Forgive the dust and fingerprints:blush:


----------



## traceywatts

Candisa said:


> Looking at the size of it, I'd say it's a 9", but Dynaudio calls it a 10...
> <voice=spooky>Let your conscience decide what's the right thing to do</voice>
> 
> 
> PS.: My doors don't even come with decent speaker-locations to make a bit bigger, only a tight-fit 5,25" at halfway-height, and I have manual windows... I guess I won't get off that easy
> PS2.: The window-handle it mounted a lot more to the front in reality, right behind the stock speaker...


where did you find that diagram?


----------



## Candisa

I think I typed "Volvo 940 door card" or something similar in Google Pictures...


----------



## thehatedguy

I had ID8s behind the factory panels in my old Accord. Windows didn't go all the way down from bumping the magnets...but it kept the interior looking stock.


----------



## BuickGN

thehatedguy said:


> I had ID8s behind the factory panels in my old Accord. Windows didn't go all the way down from bumping the magnets...but it kept the interior looking stock.


Were they flush mounted? When my window hits the last 1/2" of travel it makes a small clunk from tapping the magnet. It goes all the way down luckily. I need to space the window frame or reset the window memory to not go down the last 1/2" on auto down.


----------



## niceguy

I'll have to get and edit in pics but my old/previous work van, a 1994 Grand Voyager had only 3.5" in the dash and 6x9s in the rear liftgate. I cut out the door card and metal door skin to fit 6.5s with a jigsaw and other various metal eating tools and went through Silverflute wool cone 6.5s (sitting in garage for 5 years now lol), Goldwood 6.5s (cheap and quickly sold), Peerless CSC-X 6.5s and then ID OEM V1 6.5s w/the carbon fiber looking cone and phase plug...

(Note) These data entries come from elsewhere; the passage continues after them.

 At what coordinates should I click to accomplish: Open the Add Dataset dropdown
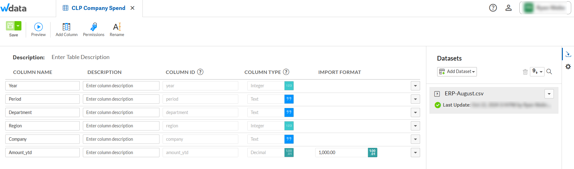click(457, 72)
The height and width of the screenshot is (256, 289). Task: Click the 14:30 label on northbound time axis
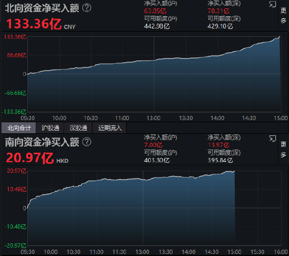click(249, 118)
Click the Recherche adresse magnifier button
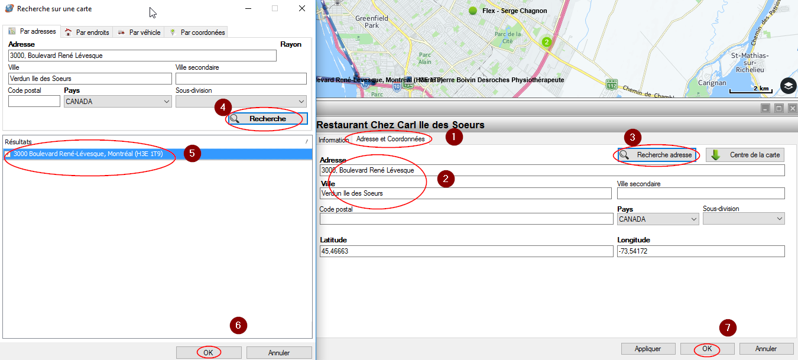798x360 pixels. pos(656,155)
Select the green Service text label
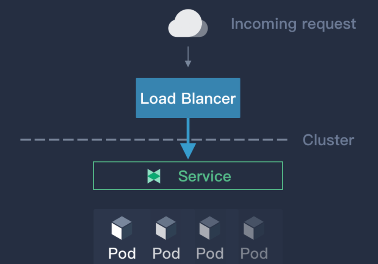378x264 pixels. pyautogui.click(x=205, y=176)
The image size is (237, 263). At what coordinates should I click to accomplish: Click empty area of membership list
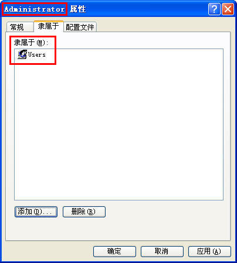click(119, 127)
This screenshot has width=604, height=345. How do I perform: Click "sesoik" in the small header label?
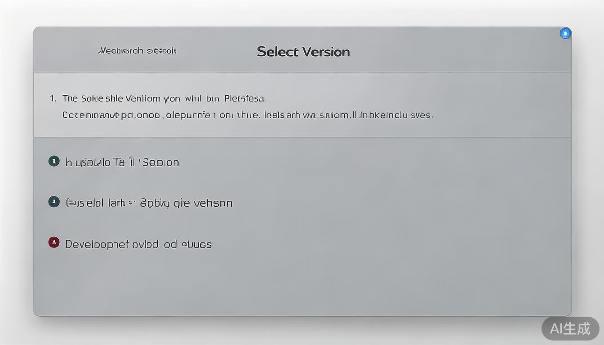point(161,51)
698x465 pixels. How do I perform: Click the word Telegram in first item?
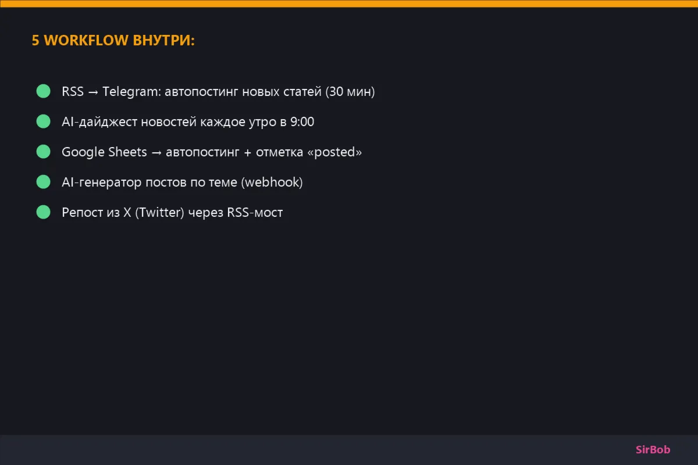click(131, 92)
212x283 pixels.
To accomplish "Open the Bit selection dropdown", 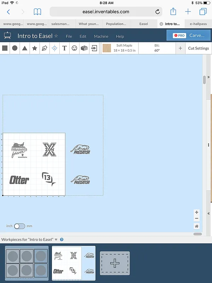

I bought a pair of black steel mesh CSS grills and mounted them to the door card to give excursion clearance since the doors were pancake flat.

The panels were covered w/plexi and silicone and duct tape lol and the mids/Northcreek (Scanspeak derivative) large format home audio tweets were powered by a Next Vrz4.400 that I bought when first joining DIYMA...

My new '08 Uplander has slim Massive Audio SX6 point source coaxials for now but after running the ID OEMs active for a bit (or my AA poly cones or old Peerless HDS mids) I'm going for 8s...

Jeremy


----------



## thehatedguy

For the most part they were. I had a 1/4" aluminum baffle glued to the door skin using body panel adhesive- made a baffle, cut the same shape out of the door skin, and glued the flat aluminum one in place.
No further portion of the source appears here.